No. All attributes in pg_catalog, information_schema, and geometry_columns are stored as catalog metadata and resolve in milliseconds regardless of how many rows the table contains.

Which database role is required for catalog queries?

The connecting role needs SELECT on the target schemas plus pg_read_all_stats. This grants access to system catalogs, table comments stored via obj_description(), and index metadata without needing superuser privileges.

Automating Metadata Extraction from PostGIS Tables

Automate PostGIS metadata extraction by querying geometry_columns, information_schema, and pg_catalog with Python, then mapping SRID integers and geometry types to DCAT or ISO 19115 fields before passing the result to a schema linter.

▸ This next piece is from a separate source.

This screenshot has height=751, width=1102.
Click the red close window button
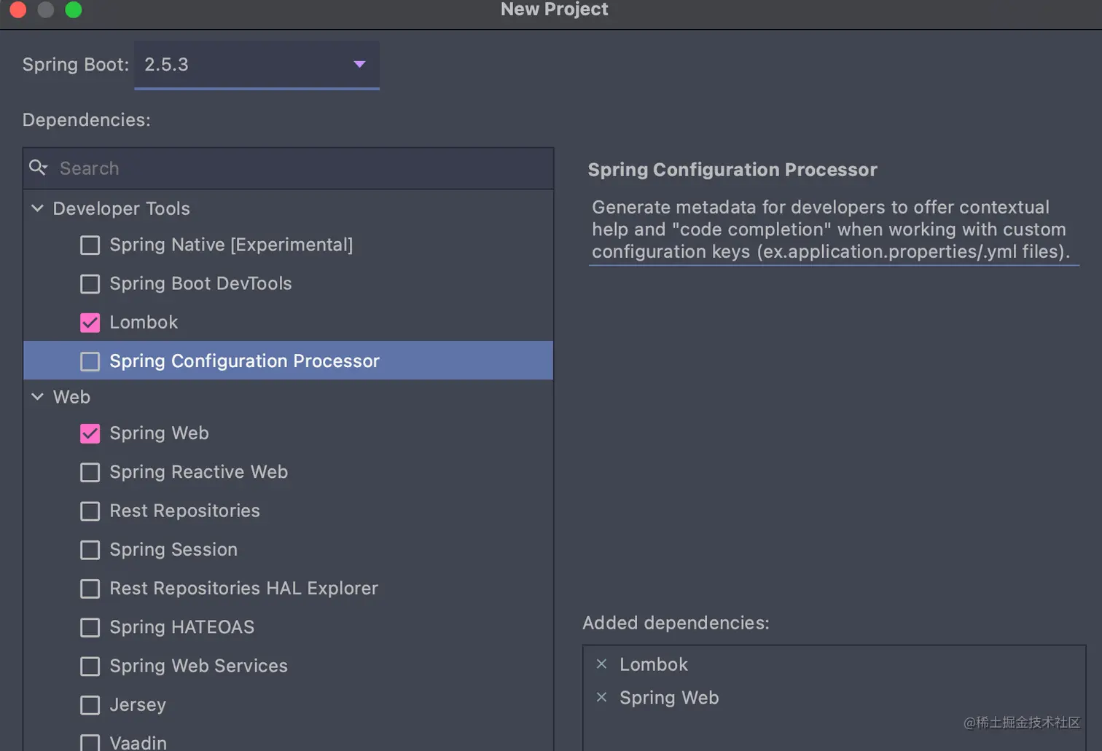point(18,9)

This operation is more involved than querying a standard relational database because spatial tables distribute their structural information across at least three separate system catalogs. Understanding where each attribute lives, and how to join those catalogs efficiently, is the difference between a fragile one-off script and a pipeline that survives schema migrations. This page sits within the Metadata Schema Validation and Linting workflow, which is part of the broader Automated Metadata Generation & Schema Mapping pillar covering the full lifecycle from template generation to compliance gating.

Prerequisites

Before running the extraction script, confirm the following environment conditions are met:

PostgreSQL 14+ with PostGIS 3.3+ installed. PostGIS 3.0 stabilised geometry_columns; 3.3 improves ST_Transform caching and bounding-box extent accuracy.
Python 3.9+ with psycopg2-binary >= 2.9.9 or psycopg >= 3.1 (do not mix major driver versions in the same virtualenv).
Database role with SELECT on the target schema, SELECT on information_schema.tables, SELECT on information_schema.columns, and the built-in pg_read_all_stats role granted. This enables obj_description() and col_description() calls without superuser access.
Familiarity with the target standard: ISO 19115 metadata template generation for international catalog publishing, or DCAT-AP spatial profile mapping for European open data portals.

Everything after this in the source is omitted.